§ **Problems and tasks**:
(a) Do these statements agree with the text on DNA data writing? (i) Tape must be rewritten every 30 years at best. (ii) Windows 11 initially takes up around 128GB of storage space. (iii) Demand for data storage is predicted to reach almost 9ZB by 2024. Answer yes or no for each, and quote the words that decide it.
(b) In the text on DNA data writing, find every measure on which DNA storage may be lower, and list them all.

§ **Excerpt to read**:
==========

Toward Nanoscale DNA Writers: Unlocking Scalable DNA Data Writing Technology From Microsoft Research

By Karin Strauss, senior principal research manager, and

Bichlien Nguyen, senior researcher, Microsoft Research^(*)

Current estimates by IDC indicate a 20.4 % Y/Y growth in demand for data storage, which is predicted to reach almost 9ZB by 2024. To put that number into perspective, Windows 11, which takes up around 64GB of storage space initially, would need to be installed on over 15 billion devices to add up to just 1ZB of storage used. For comparison, just over 3 billion personal computers are estimated to have shipped WW since 2011.

Available methods of storage are having difficulty keeping up with the increasing demand in the long term. Synthetic DNA, at its root a tiny storer of information, offers a potential pathway toward reducing the amount of space and material needed for future archival storage needs. Revisiting the projection of growth above, it would take millions of tape cartridges – the current densest commercial storage media – to store 9ZB of information, whereas it would take the footprint of one small refrigerator if stored in DNA.

DNA not only offers an advantage over existing storage media with density at over 1EB per cubic inch, but also is a potential solution to present-day challenges in data archival storage systems. DNA can be durable and can last thousands of years, unlike tape, which needs to be rewritten every 30 years at best. DNA data storage will not go obsolete since the techniques to read the DNA molecules are numerous and relevant to life science applications. Additionally, evidence points to potential for DNA storage to have lower greenhouse gas emissions, water consumption, and energy consumption. Despite these advantages, one key impediment to large-scale deployment of DNA data storage has been its low DNA synthesis throughput, resulting in low throughput of writing and relatively high cost.

==========

§ **Material provided**:

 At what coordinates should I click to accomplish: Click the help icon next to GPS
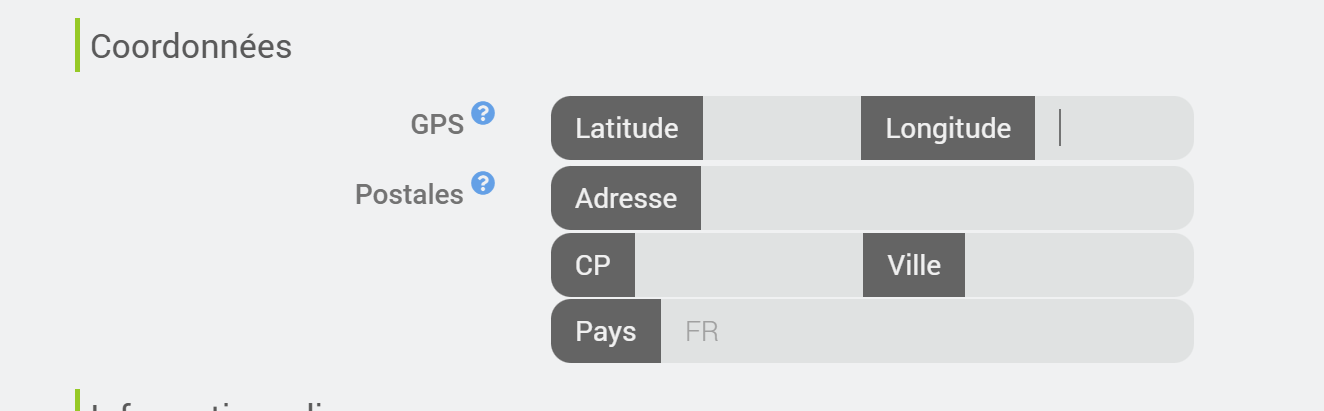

==========

§ **Results of the exercise**:
(a)
(i) Yes: "unlike tape, which needs to be rewritten every 30 years at best"
(ii) No: "Windows 11, which takes up around 64GB of storage space initially"
(iii) Yes: "which is predicted to reach almost 9ZB by 2024"

(b)
- Greenhouse gas emissions
- Water consumption
- Energy consumption